SELECT ?book ?bnb ?title WHERE {
    #Match the book by ISBN
    ?book bibo:isbn13 "9780729408745";
    #bind some variables to its other attributes
    blt:bnb ?bnb;
    dct:title ?title. }'''
sparql.setQuery(q)
sparql.setReturnFormat(JSON)
results = sparql.query().convert()
results

Assuming that the above test - using a provided example query - works, we can start to construct our own queries.

We'll follow the suggested approach of building up a comprehensive prefix statement that we can make use of in any query to the endpoint. If we come across further useful prefixes, we can add them in.

In [ ]:

#Declare a standard, if exhaustive, list of prefixes we can apply to each query
#Don't leave white space on the left hand side...

- - -

## WRITTEN PROBLEM 1
Repeat the part of the listing that opens with the line containing "Screen dimensions: 1434x1550" and closes with the line containing "Clear the gertens.com".

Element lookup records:

- - -

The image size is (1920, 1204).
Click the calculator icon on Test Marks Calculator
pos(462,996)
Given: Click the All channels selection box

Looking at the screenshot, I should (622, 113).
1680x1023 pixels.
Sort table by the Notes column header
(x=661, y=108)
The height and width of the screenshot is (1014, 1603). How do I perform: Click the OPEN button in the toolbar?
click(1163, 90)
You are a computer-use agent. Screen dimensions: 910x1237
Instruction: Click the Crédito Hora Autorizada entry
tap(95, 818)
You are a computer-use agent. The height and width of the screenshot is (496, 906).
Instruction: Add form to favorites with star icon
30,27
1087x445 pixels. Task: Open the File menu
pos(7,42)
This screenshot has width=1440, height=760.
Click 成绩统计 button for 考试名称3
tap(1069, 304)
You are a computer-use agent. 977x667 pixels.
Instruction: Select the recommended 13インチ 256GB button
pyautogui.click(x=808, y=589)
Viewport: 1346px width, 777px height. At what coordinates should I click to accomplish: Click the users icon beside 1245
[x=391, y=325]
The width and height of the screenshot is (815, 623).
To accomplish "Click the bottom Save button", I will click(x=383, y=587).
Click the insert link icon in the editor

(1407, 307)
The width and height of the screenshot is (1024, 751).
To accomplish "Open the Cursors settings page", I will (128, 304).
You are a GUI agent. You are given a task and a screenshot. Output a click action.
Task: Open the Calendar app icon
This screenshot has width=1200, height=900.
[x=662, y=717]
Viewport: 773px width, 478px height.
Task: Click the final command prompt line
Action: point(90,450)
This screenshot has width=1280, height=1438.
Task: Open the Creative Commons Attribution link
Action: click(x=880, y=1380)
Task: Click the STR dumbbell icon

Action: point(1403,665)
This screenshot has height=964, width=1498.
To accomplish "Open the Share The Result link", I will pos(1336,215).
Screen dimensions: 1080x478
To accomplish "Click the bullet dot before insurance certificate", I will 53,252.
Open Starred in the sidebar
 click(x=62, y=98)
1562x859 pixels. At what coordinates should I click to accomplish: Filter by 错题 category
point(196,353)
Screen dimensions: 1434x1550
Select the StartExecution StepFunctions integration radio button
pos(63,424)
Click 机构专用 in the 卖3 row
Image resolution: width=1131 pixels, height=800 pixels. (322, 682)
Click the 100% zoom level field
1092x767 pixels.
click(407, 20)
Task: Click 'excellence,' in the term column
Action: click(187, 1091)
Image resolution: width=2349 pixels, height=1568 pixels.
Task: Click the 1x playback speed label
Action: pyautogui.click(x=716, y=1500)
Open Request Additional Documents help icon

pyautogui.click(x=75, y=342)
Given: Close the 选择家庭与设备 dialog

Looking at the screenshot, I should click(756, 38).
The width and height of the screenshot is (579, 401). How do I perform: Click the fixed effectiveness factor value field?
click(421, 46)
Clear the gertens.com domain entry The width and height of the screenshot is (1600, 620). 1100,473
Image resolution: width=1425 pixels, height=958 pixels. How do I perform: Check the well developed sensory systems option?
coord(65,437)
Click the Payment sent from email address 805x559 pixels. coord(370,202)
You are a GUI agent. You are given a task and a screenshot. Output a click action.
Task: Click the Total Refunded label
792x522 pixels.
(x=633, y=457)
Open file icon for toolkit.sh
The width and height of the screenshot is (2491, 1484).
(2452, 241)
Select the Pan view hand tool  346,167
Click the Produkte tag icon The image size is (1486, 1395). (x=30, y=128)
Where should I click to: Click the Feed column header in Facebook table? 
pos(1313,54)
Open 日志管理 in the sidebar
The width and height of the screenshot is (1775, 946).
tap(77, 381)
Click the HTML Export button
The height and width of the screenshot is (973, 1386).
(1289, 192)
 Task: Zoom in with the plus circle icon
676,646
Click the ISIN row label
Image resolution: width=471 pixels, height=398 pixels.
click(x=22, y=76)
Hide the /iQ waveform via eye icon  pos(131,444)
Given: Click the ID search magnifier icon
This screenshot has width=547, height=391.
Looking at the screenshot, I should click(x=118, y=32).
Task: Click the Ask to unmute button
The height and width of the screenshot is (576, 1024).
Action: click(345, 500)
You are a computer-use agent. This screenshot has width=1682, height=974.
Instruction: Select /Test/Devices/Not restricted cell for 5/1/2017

- - -

## WRITTEN PROBLEM 2
Please continue the passage on building SPARQL queries for the book endpoint from where it stops.

## EXERCISE RESPONSE 1
Screen dimensions: 1434x1550
Select the StartExecution StepFunctions integration radio button
pos(63,424)
Click 机构专用 in the 卖3 row
Image resolution: width=1131 pixels, height=800 pixels. (322, 682)
Click the 100% zoom level field
1092x767 pixels.
click(407, 20)
Task: Click 'excellence,' in the term column
Action: click(187, 1091)
Image resolution: width=2349 pixels, height=1568 pixels.
Task: Click the 1x playback speed label
Action: pyautogui.click(x=716, y=1500)
Open Request Additional Documents help icon

pyautogui.click(x=75, y=342)
Given: Close the 选择家庭与设备 dialog

Looking at the screenshot, I should click(756, 38).
The width and height of the screenshot is (579, 401). How do I perform: Click the fixed effectiveness factor value field?
click(421, 46)
Clear the gertens.com domain entry The width and height of the screenshot is (1600, 620). 1100,473

## EXERCISE RESPONSE 2
prefix='''
PREFIX bibo: <http://purl.org/ontology/bibo/>
PREFIX bio: <http://purl.org/vocab/bio/0.1/>
PREFIX blt: <http://www.bl.uk/schemas/bibliographic/blterms#>
PREFIX dct: <http://purl.org/dc/terms/>
PREFIX event: <http://purl.org/NET/c4dm/event.owl#>
PREFIX foaf: <http://xmlns.com/foaf/0.1/>
PREFIX geo: <http://www.w3.org/2003/01/geo/wgs84_pos#>
PREFIX isbd: <http://iflastandards.info/ns/isbd/elements/>
PREFIX org: <http://www.w3.org/ns/org#>
PREFIX owl: <http://www.w3.org/2002/07/owl#>
PREFIX rda: <http://rdvocab.info/ElementsGr2/>
PREFIX rdf: <http://www.w3.org/1999/02/22-rdf-syntax-ns#>
PREFIX rdfs: <http://www.w3.org/2000/01/rdf-schema#>
PREFIX skos: <http://www.w3.org/2004/02/skos/core#>
PREFIX void: <http://rdfs.org/ns/void#>
PREFIX xsd: <http://www.w3.org/2001/XMLSchema#>
    
'''

Reviewing some of the other example queries, we can identify some useful query fragments.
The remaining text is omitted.